ACTIVITY >> Nothing but the data itself, reproduced exactly, is the expected answer.

Collected data entries
====
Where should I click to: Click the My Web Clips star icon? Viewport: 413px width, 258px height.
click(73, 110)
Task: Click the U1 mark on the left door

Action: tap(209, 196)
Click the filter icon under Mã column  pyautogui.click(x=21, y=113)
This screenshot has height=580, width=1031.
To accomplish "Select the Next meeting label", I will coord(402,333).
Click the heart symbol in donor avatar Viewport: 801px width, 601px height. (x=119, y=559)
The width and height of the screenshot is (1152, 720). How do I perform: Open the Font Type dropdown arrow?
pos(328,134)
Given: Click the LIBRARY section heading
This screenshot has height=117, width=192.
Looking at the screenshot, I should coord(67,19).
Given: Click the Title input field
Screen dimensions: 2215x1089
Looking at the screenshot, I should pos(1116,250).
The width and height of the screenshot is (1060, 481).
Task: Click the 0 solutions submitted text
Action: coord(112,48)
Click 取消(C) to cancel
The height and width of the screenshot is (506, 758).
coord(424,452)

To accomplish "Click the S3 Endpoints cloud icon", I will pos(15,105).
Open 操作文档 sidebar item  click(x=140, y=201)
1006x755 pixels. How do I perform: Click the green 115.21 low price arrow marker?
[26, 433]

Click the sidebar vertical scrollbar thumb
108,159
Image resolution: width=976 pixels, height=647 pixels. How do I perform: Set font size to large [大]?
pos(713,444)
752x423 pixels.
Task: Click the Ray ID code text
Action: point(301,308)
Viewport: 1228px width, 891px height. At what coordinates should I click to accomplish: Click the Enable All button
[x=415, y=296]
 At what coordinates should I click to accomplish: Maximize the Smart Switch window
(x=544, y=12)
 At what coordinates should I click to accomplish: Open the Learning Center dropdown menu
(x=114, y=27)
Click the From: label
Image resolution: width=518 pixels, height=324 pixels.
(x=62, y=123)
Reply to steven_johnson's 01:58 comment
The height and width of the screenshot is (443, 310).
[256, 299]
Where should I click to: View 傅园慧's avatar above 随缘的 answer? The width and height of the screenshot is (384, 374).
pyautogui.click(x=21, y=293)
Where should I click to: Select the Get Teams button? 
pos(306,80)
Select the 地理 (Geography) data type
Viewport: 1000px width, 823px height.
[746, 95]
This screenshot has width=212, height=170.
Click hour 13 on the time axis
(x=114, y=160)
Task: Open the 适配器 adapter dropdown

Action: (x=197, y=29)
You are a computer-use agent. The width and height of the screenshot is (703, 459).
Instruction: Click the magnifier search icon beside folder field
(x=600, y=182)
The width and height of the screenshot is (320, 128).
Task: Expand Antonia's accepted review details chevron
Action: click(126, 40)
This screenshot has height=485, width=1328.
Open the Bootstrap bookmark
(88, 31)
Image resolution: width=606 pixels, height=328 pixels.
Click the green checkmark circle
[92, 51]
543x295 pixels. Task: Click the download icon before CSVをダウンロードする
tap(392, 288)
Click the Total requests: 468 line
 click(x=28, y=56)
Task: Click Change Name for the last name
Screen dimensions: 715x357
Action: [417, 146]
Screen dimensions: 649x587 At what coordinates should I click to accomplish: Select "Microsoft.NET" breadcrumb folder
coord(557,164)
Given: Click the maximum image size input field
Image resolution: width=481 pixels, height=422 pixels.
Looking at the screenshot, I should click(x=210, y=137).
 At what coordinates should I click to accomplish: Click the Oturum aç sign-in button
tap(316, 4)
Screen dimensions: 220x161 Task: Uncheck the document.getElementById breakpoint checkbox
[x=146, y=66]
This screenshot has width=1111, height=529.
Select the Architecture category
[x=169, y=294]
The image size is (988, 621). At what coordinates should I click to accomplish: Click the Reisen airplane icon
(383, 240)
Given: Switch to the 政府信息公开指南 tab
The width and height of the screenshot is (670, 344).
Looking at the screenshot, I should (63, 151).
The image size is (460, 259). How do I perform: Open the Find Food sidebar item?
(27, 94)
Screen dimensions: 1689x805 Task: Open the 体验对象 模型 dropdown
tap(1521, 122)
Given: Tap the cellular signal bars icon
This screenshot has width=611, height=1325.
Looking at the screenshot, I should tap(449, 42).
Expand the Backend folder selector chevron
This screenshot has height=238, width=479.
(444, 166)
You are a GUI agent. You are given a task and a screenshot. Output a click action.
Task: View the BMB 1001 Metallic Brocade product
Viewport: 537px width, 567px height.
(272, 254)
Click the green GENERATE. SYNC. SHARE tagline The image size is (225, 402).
====
SOLUTION TO THE PROBLEM >>
Where should I click to: Click the My Web Clips star icon? Viewport: 413px width, 258px height.
click(73, 110)
Task: Click the U1 mark on the left door

Action: tap(209, 196)
Click the filter icon under Mã column  pyautogui.click(x=21, y=113)
This screenshot has height=580, width=1031.
To accomplish "Select the Next meeting label", I will coord(402,333).
Click the heart symbol in donor avatar Viewport: 801px width, 601px height. (x=119, y=559)
The width and height of the screenshot is (1152, 720). How do I perform: Open the Font Type dropdown arrow?
pos(328,134)
Given: Click the LIBRARY section heading
This screenshot has height=117, width=192.
Looking at the screenshot, I should coord(67,19).
Given: Click the Title input field
Screen dimensions: 2215x1089
Looking at the screenshot, I should pos(1116,250).
The width and height of the screenshot is (1060, 481).
Task: Click the 0 solutions submitted text
Action: coord(112,48)
Click 取消(C) to cancel
The height and width of the screenshot is (506, 758).
coord(424,452)

To accomplish "Click the S3 Endpoints cloud icon", I will pos(15,105).
Open 操作文档 sidebar item  click(x=140, y=201)
1006x755 pixels. How do I perform: Click the green 115.21 low price arrow marker?
[26, 433]

Click the sidebar vertical scrollbar thumb
108,159
Image resolution: width=976 pixels, height=647 pixels. How do I perform: Set font size to large [大]?
pos(713,444)
752x423 pixels.
Task: Click the Ray ID code text
Action: point(301,308)
Viewport: 1228px width, 891px height. At what coordinates should I click to accomplish: Click the Enable All button
[x=415, y=296]
 At what coordinates should I click to accomplish: Maximize the Smart Switch window
(x=544, y=12)
 At what coordinates should I click to accomplish: Open the Learning Center dropdown menu
(x=114, y=27)
Click the From: label
Image resolution: width=518 pixels, height=324 pixels.
(x=62, y=123)
Reply to steven_johnson's 01:58 comment
The height and width of the screenshot is (443, 310).
[256, 299]
Where should I click to: View 傅园慧's avatar above 随缘的 answer? The width and height of the screenshot is (384, 374).
pyautogui.click(x=21, y=293)
Where should I click to: Select the Get Teams button? 
pos(306,80)
Select the 地理 (Geography) data type
Viewport: 1000px width, 823px height.
[746, 95]
This screenshot has width=212, height=170.
Click hour 13 on the time axis
(x=114, y=160)
Task: Open the 适配器 adapter dropdown

Action: (x=197, y=29)
You are a computer-use agent. The width and height of the screenshot is (703, 459).
Instruction: Click the magnifier search icon beside folder field
(x=600, y=182)
The width and height of the screenshot is (320, 128).
Task: Expand Antonia's accepted review details chevron
Action: click(126, 40)
This screenshot has height=485, width=1328.
Open the Bootstrap bookmark
(88, 31)
Image resolution: width=606 pixels, height=328 pixels.
Click the green checkmark circle
[92, 51]
543x295 pixels. Task: Click the download icon before CSVをダウンロードする
tap(392, 288)
Click the Total requests: 468 line
 click(x=28, y=56)
Task: Click Change Name for the last name
Screen dimensions: 715x357
Action: [417, 146]
Screen dimensions: 649x587 At what coordinates should I click to accomplish: Select "Microsoft.NET" breadcrumb folder
coord(557,164)
Given: Click the maximum image size input field
Image resolution: width=481 pixels, height=422 pixels.
Looking at the screenshot, I should click(x=210, y=137).
 At what coordinates should I click to accomplish: Click the Oturum aç sign-in button
tap(316, 4)
Screen dimensions: 220x161 Task: Uncheck the document.getElementById breakpoint checkbox
[x=146, y=66]
This screenshot has width=1111, height=529.
Select the Architecture category
[x=169, y=294]
The image size is (988, 621). At what coordinates should I click to accomplish: Click the Reisen airplane icon
(383, 240)
Given: Switch to the 政府信息公开指南 tab
The width and height of the screenshot is (670, 344).
Looking at the screenshot, I should (63, 151).
The image size is (460, 259). How do I perform: Open the Find Food sidebar item?
(27, 94)
Screen dimensions: 1689x805 Task: Open the 体验对象 模型 dropdown
tap(1521, 122)
Given: Tap the cellular signal bars icon
This screenshot has width=611, height=1325.
Looking at the screenshot, I should tap(449, 42).
Expand the Backend folder selector chevron
This screenshot has height=238, width=479.
(444, 166)
You are a GUI agent. You are given a task and a screenshot. Output a click action.
Task: View the BMB 1001 Metallic Brocade product
Viewport: 537px width, 567px height.
(272, 254)
Click the green GENERATE. SYNC. SHARE tagline The image size is (225, 402).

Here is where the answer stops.